**Work to do:**
Rewrite the data below as a numbered list with one line of text per item, omitting blank lines and leaving out the pictures.

**Rows:**
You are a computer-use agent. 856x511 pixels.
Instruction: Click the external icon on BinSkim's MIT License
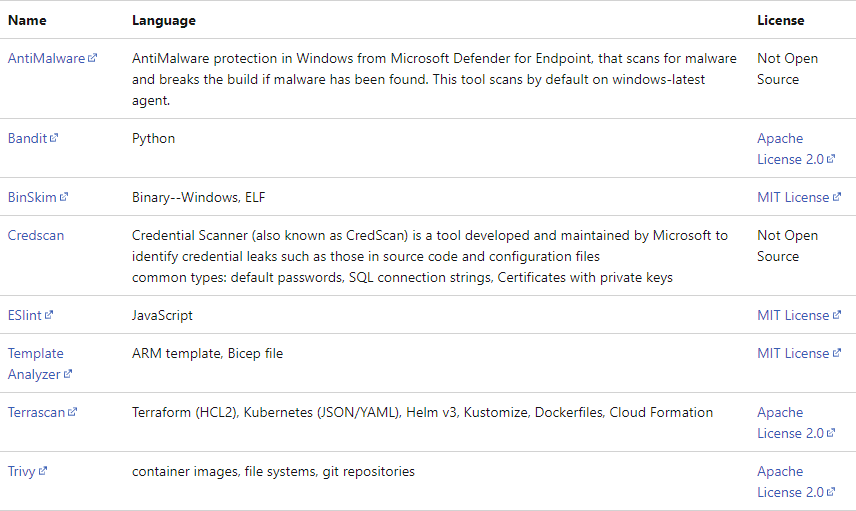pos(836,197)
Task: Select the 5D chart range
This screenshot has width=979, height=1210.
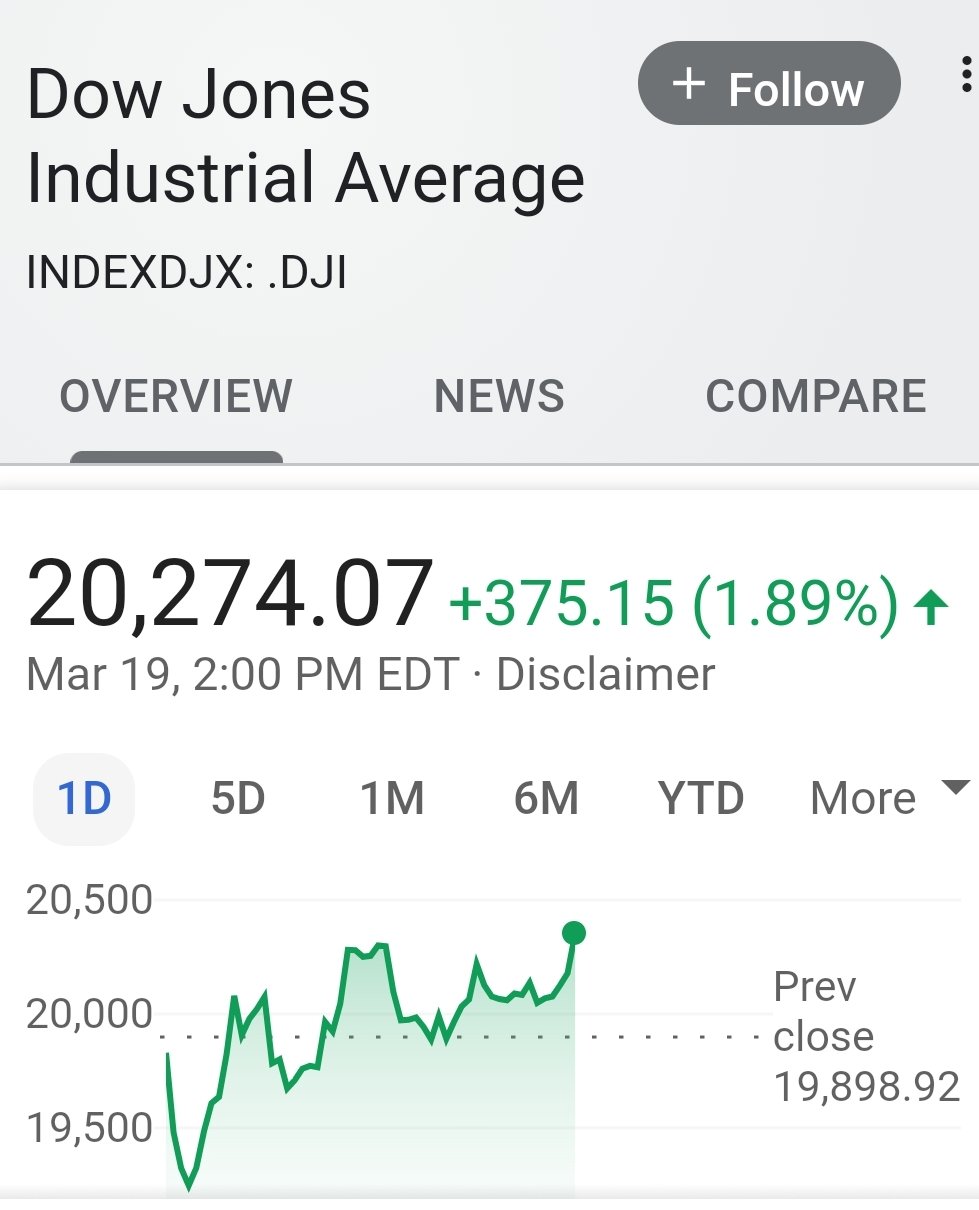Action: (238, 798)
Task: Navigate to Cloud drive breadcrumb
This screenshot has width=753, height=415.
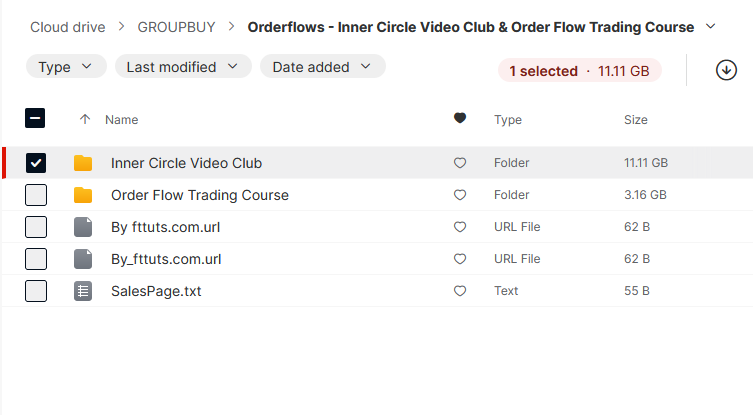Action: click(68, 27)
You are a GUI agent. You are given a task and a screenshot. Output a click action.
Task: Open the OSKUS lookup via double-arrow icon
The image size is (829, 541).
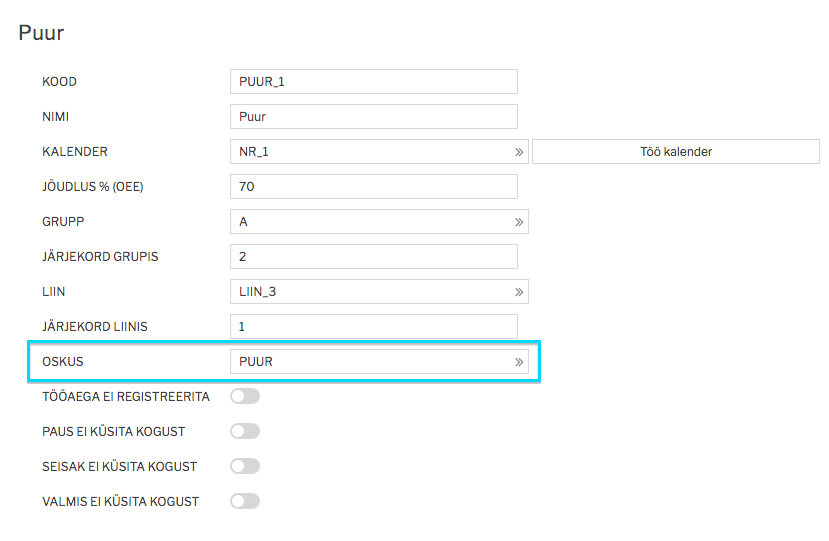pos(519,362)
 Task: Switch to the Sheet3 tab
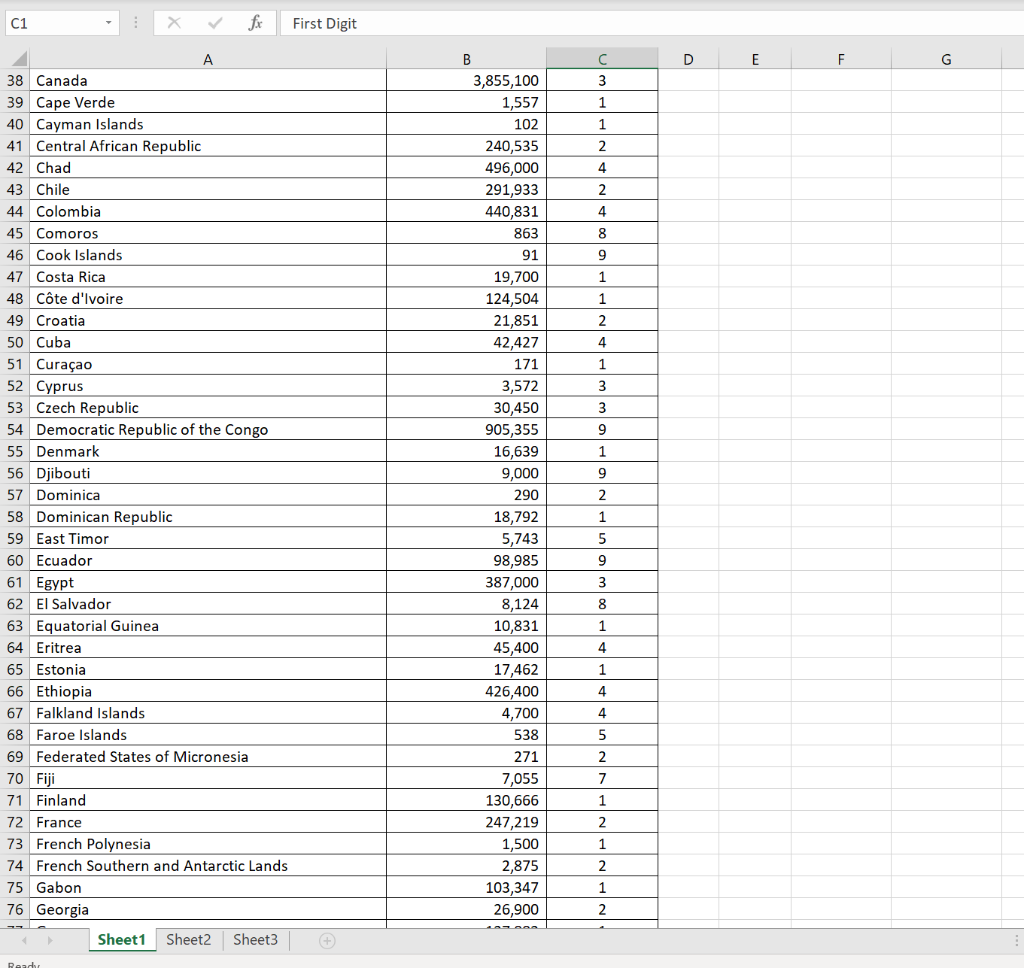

**Worked solution:**
1. You are a computer-use agent. 856x511 pixels.
2. Instruction: Click the external icon on BinSkim's MIT License
3. pos(836,197)
4. Task: Select the 5D chart range
5. This screenshot has width=979, height=1210.
6. Action: (238, 798)
7. Task: Navigate to Cloud drive breadcrumb
8. This screenshot has width=753, height=415.
9. Action: click(68, 27)
10. You are a GUI agent. You are given a task and a screenshot. Output a click action.
11. Task: Open the OSKUS lookup via double-arrow icon
12. The image size is (829, 541).
13. pos(519,362)
14.  Task: Switch to the Sheet3 tab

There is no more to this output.